Add repo filtering by graphql query using GitHub search

      Add support for providing a search query using the graph ql search endpoint

       

      example query:

      query findByGitHubSearch($queryString: String!) {
        search(query: $queryString, type: REPOSITORY, first: 100) {
          repositoryCount
          edges {
            node {
              ... on Repository {
                name
              }
            }
          }
        }
      }
      
      

      where query has:

      {"queryString": "user:my-user keyword" } 

      the user part of the query should be automatically added by the plugin

       

      This PR is related: https://github.com/jenkinsci/github-branch-source-plugin/pull/344

      but it would be good to have general purpose search as well not just topics

          [JENKINS-64016] Add repo filtering by graphql query using GitHub search

          Sam Gleske added a comment - - edited

          Typical environment

          A typical environment for multibranch pipelines is to scan pull requests, branches, and tags.  Some plugins attempt to provide optimizations to prevent a build storm but this plugin in particular suffers from using GitHub API v3 REST.
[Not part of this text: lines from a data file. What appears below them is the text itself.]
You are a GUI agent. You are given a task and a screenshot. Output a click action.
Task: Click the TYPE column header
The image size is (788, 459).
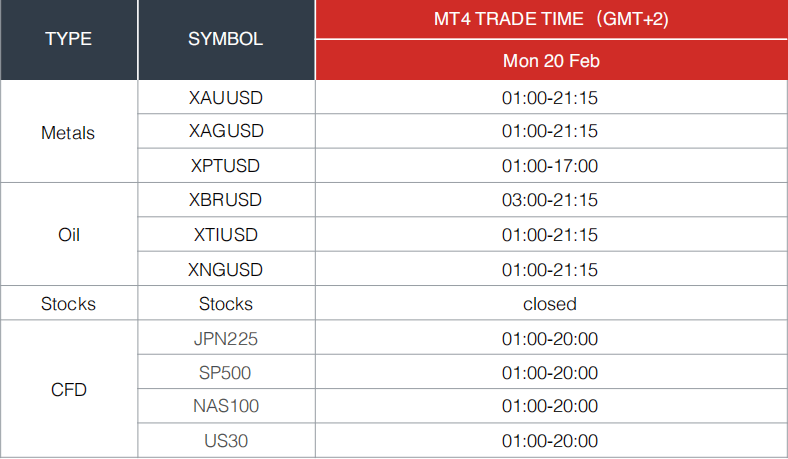68,39
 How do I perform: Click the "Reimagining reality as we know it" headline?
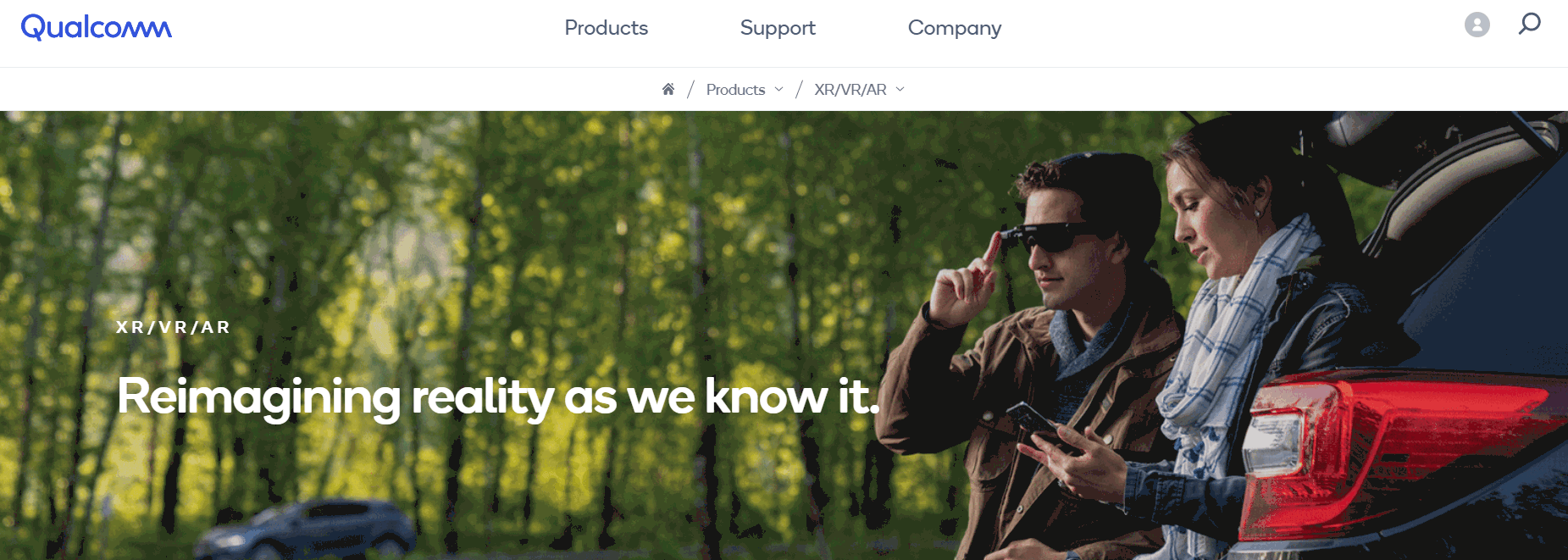pyautogui.click(x=498, y=396)
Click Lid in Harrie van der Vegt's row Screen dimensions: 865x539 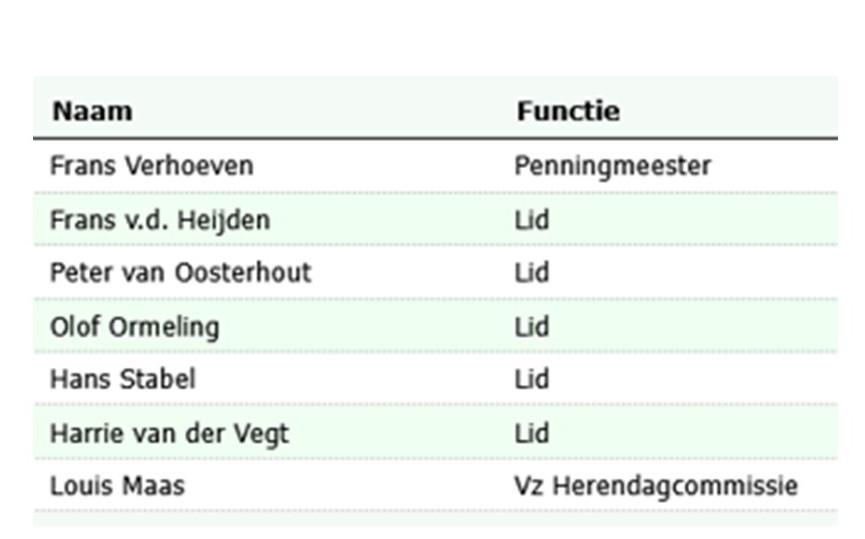tap(532, 434)
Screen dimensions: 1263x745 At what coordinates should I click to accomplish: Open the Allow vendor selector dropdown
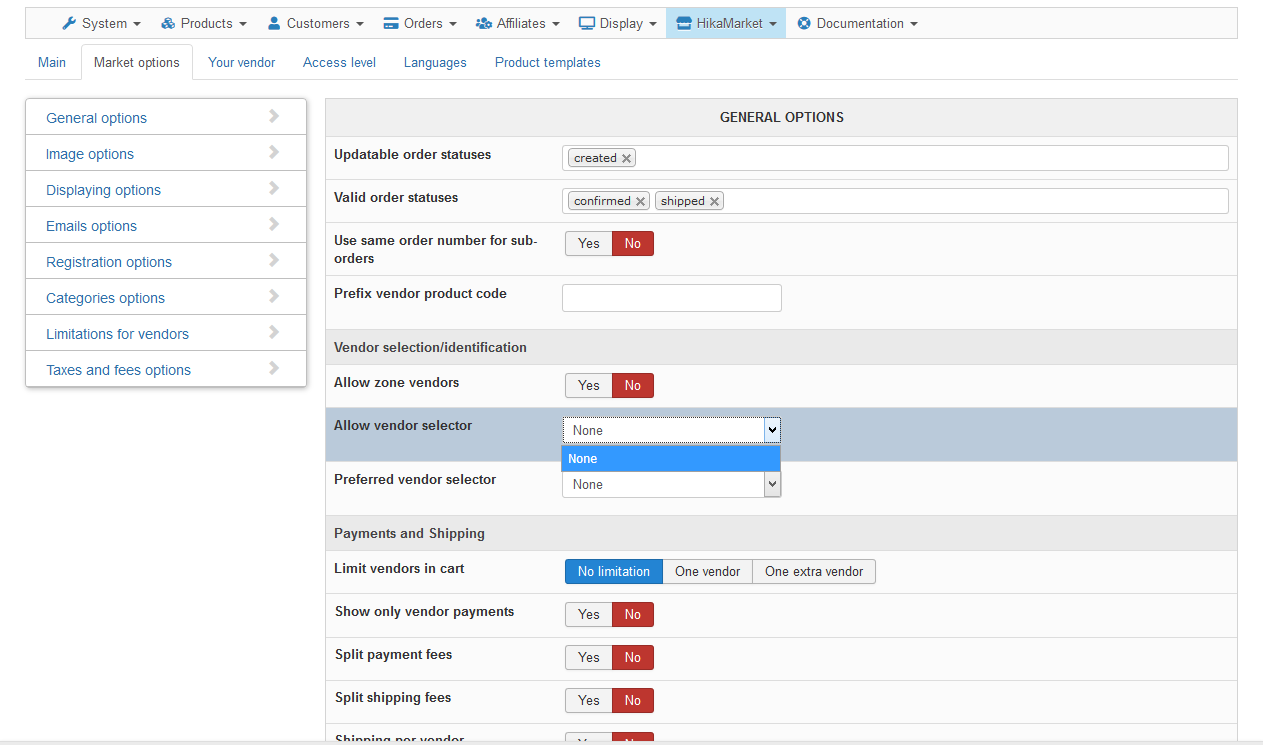(x=671, y=430)
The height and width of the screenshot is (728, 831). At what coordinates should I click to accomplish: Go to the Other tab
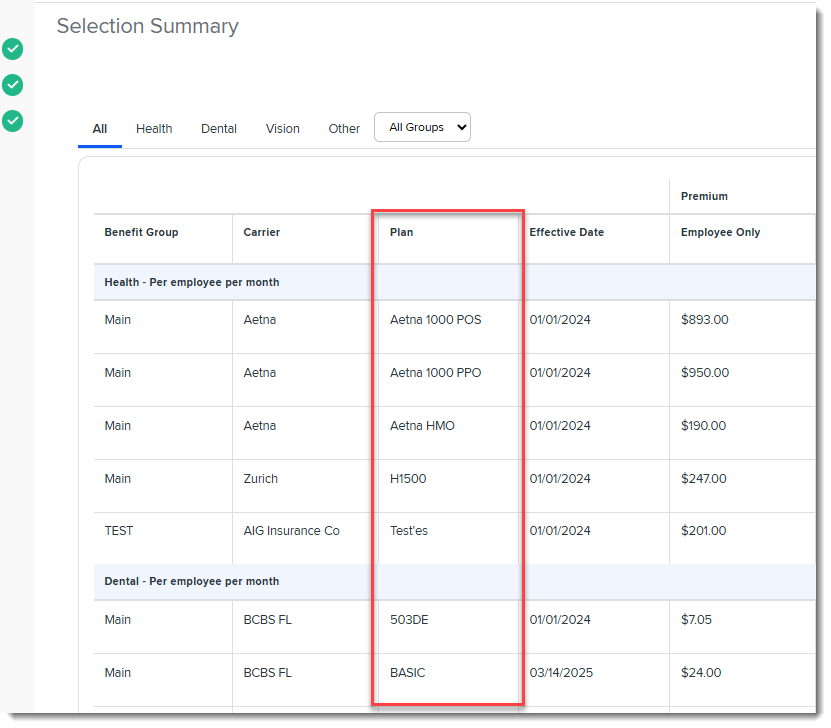[x=344, y=129]
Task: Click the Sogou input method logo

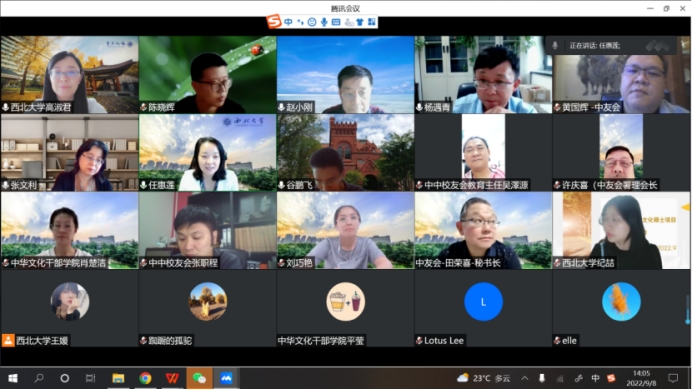Action: [274, 21]
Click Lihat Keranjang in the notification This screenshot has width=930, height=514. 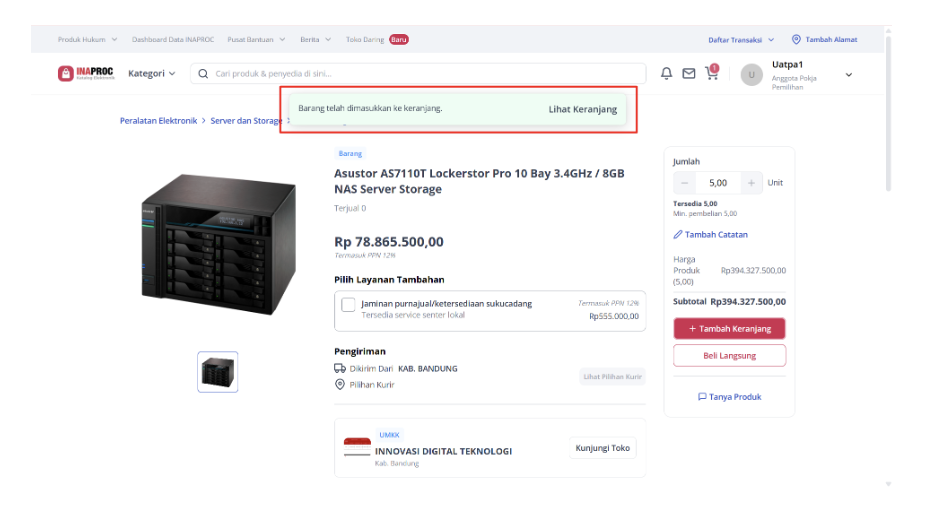582,109
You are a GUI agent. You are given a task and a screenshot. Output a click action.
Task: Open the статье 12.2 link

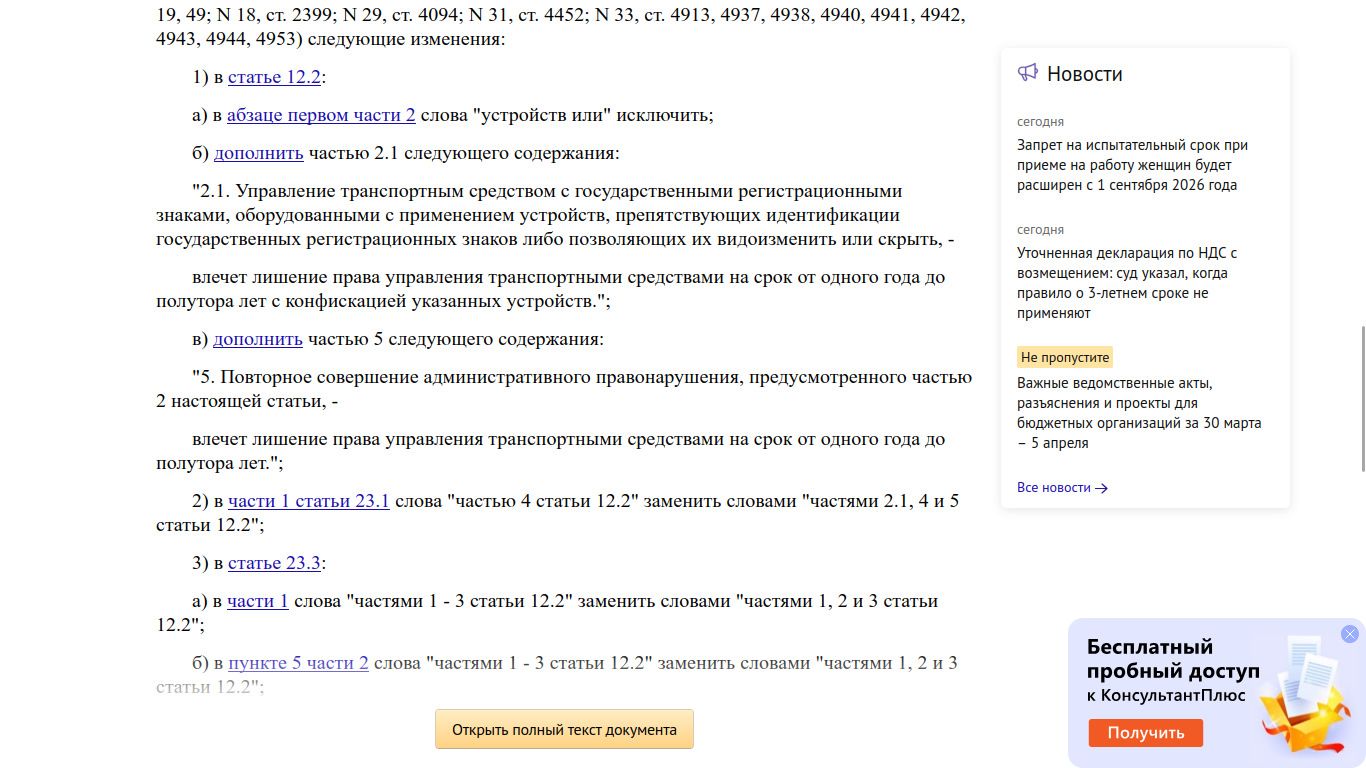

          I have hundreds of repositories with thousands of refs (open PRs, branches, and tags) each.  We used to hit API limits pretty regularly and had to switch to GitHub app auth (increasing limit from 5k req/hr to 15k req/hr).  Even now it is typical for us to be well above 10k daily while developers contribute to projects.

          Consider increasing priority?

          If I add jenkinsci/jenkins as a multibranch pipeline and it scans: it eats up over 4000 API requests using GitHub API v3 REST.

          I can get the same metadata using GitHub API v4 GraphQL in 17 API requests.

          Timing

          It takes hours for jenkinsci/jenkins scan to complete with GitHub API v3 REST.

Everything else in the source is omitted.